**Task requirements:**
Return all lines of the data in which the string "computer" occurs.

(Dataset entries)

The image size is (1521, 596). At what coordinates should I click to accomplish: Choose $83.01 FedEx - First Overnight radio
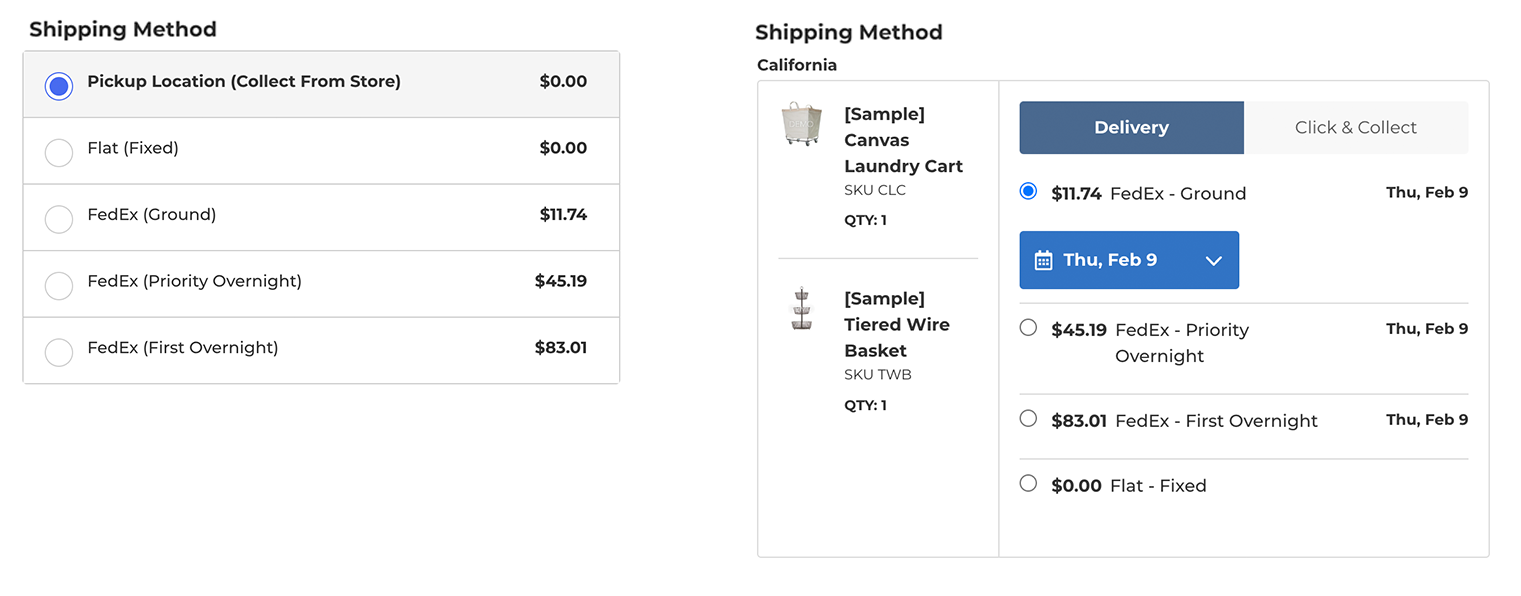pyautogui.click(x=1028, y=418)
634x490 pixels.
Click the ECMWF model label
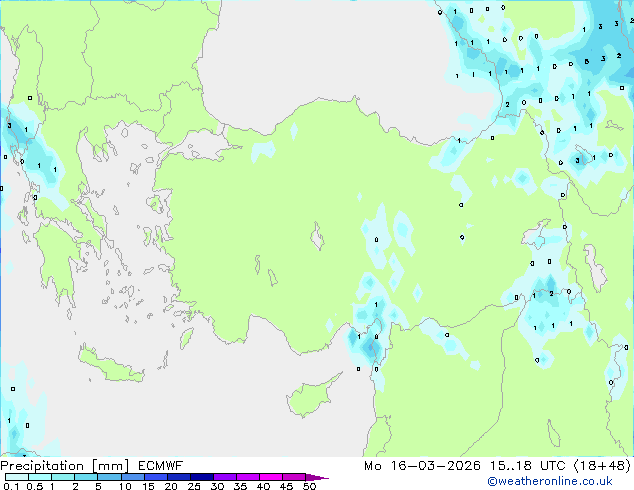pos(161,466)
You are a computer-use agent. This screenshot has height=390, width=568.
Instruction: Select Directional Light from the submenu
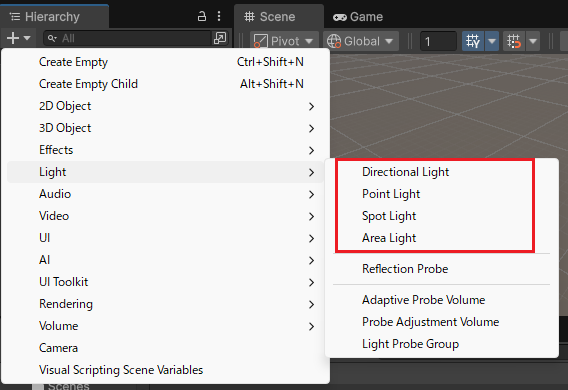click(x=405, y=172)
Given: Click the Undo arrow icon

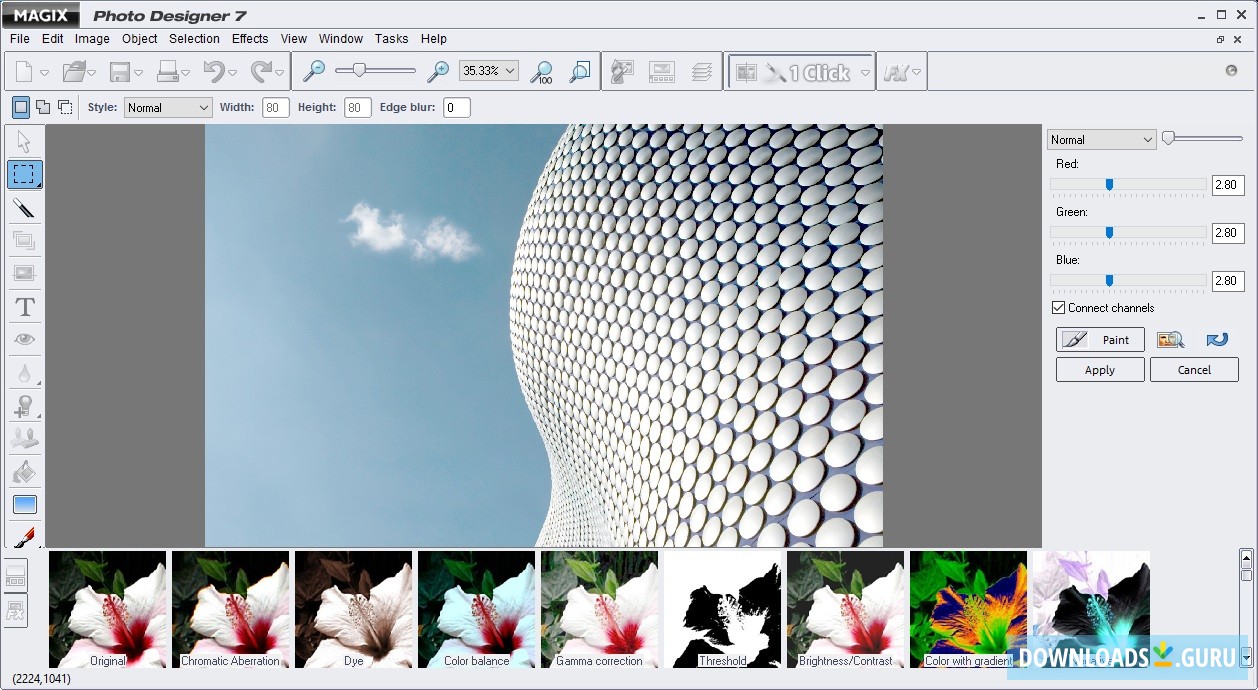Looking at the screenshot, I should (x=214, y=72).
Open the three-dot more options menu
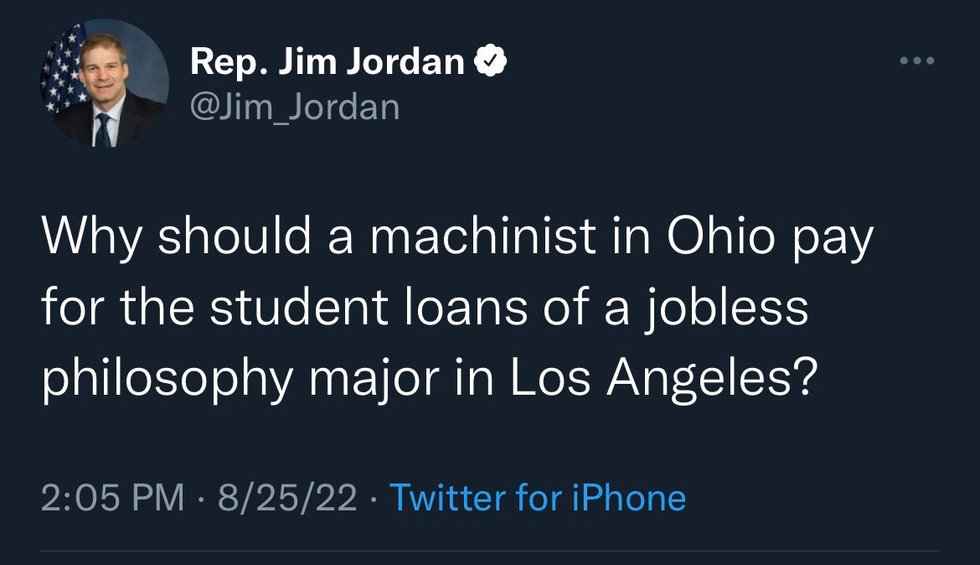 (916, 62)
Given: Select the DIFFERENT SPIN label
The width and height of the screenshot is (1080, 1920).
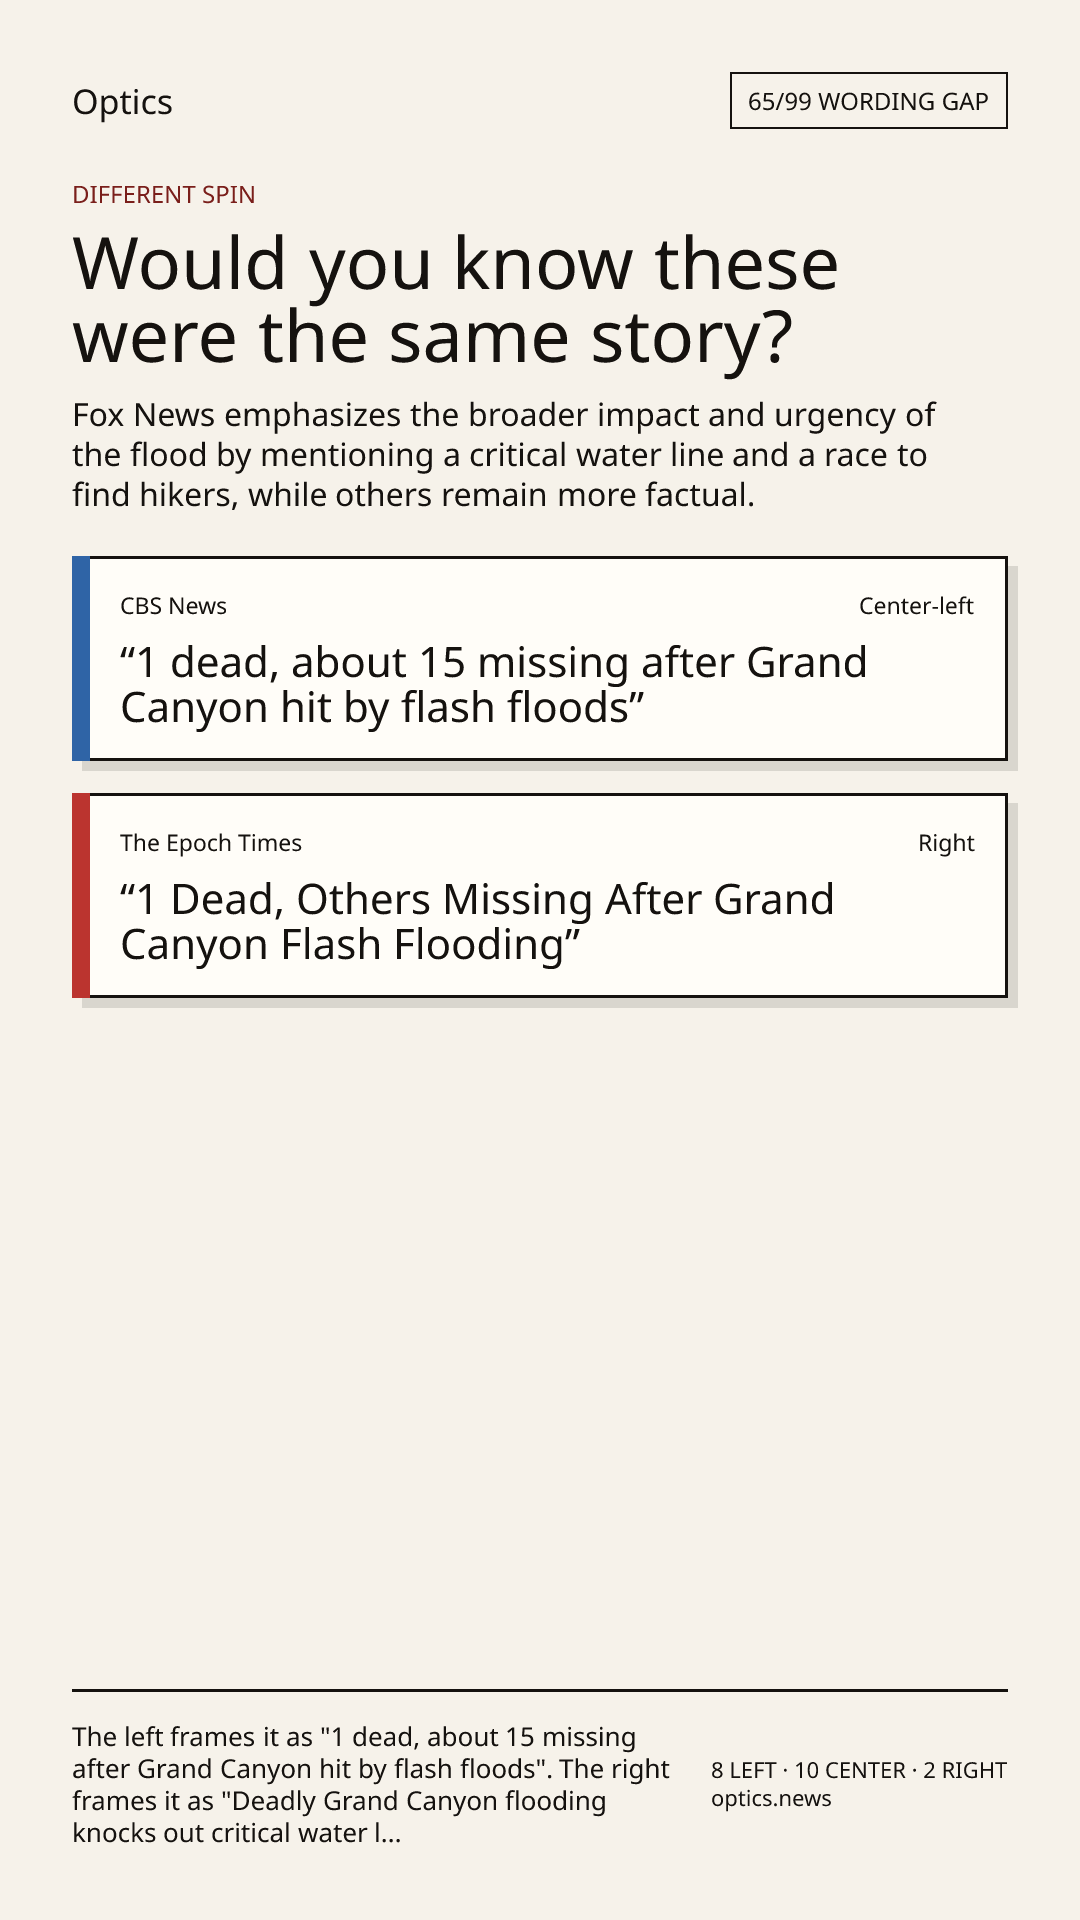Looking at the screenshot, I should tap(164, 194).
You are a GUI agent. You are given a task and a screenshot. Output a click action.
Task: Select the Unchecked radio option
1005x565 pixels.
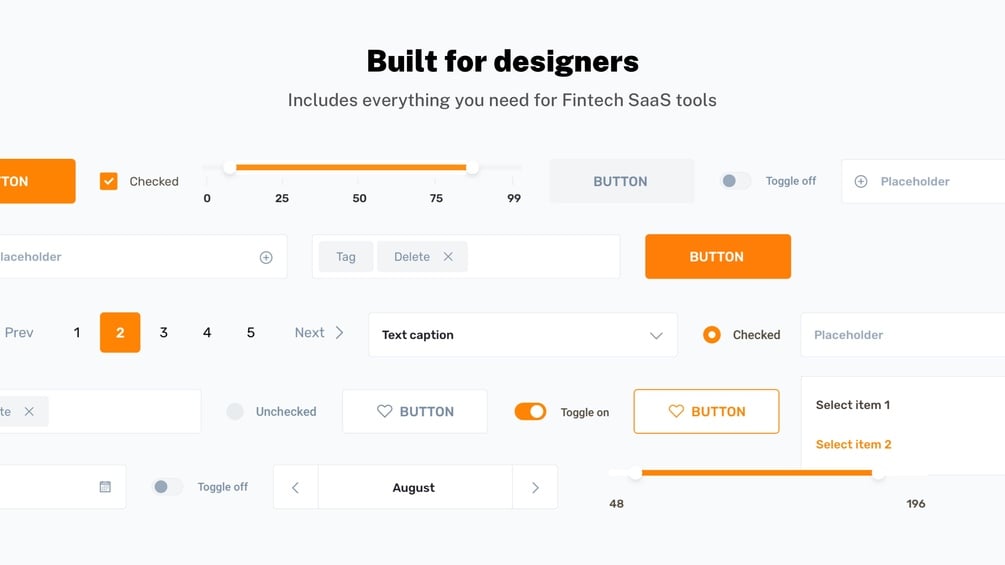pos(235,411)
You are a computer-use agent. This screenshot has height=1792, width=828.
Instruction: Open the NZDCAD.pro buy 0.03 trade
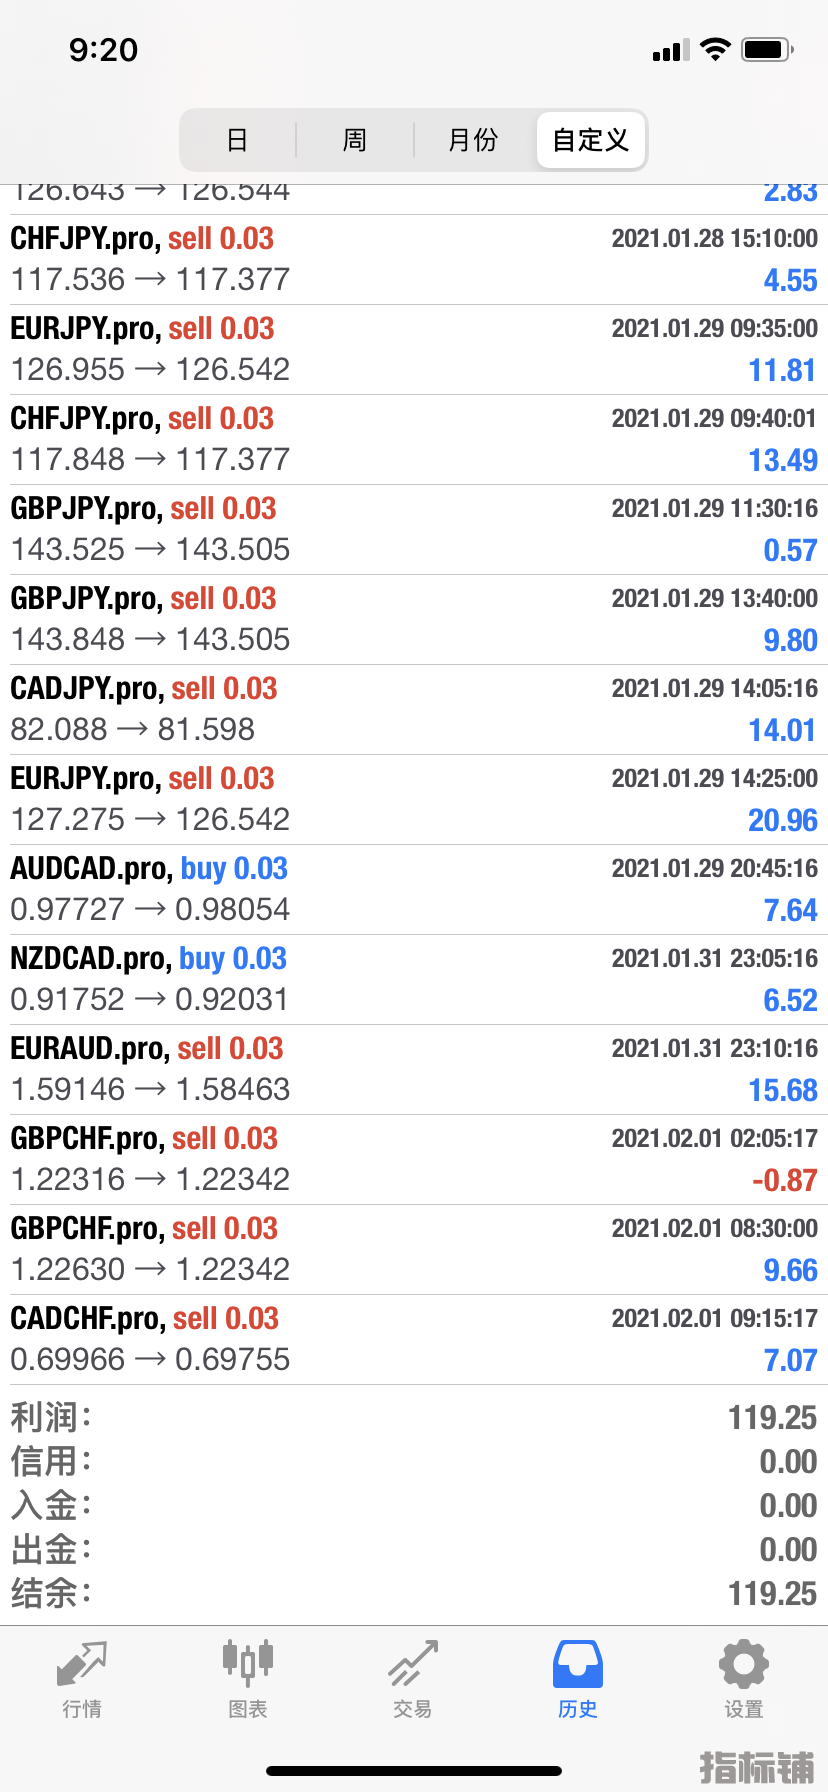pyautogui.click(x=414, y=980)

**Solution to this exercise:**
You are a computer-use agent. This screenshot has height=390, width=568.
You are a computer-use agent. This screenshot has height=1792, width=828.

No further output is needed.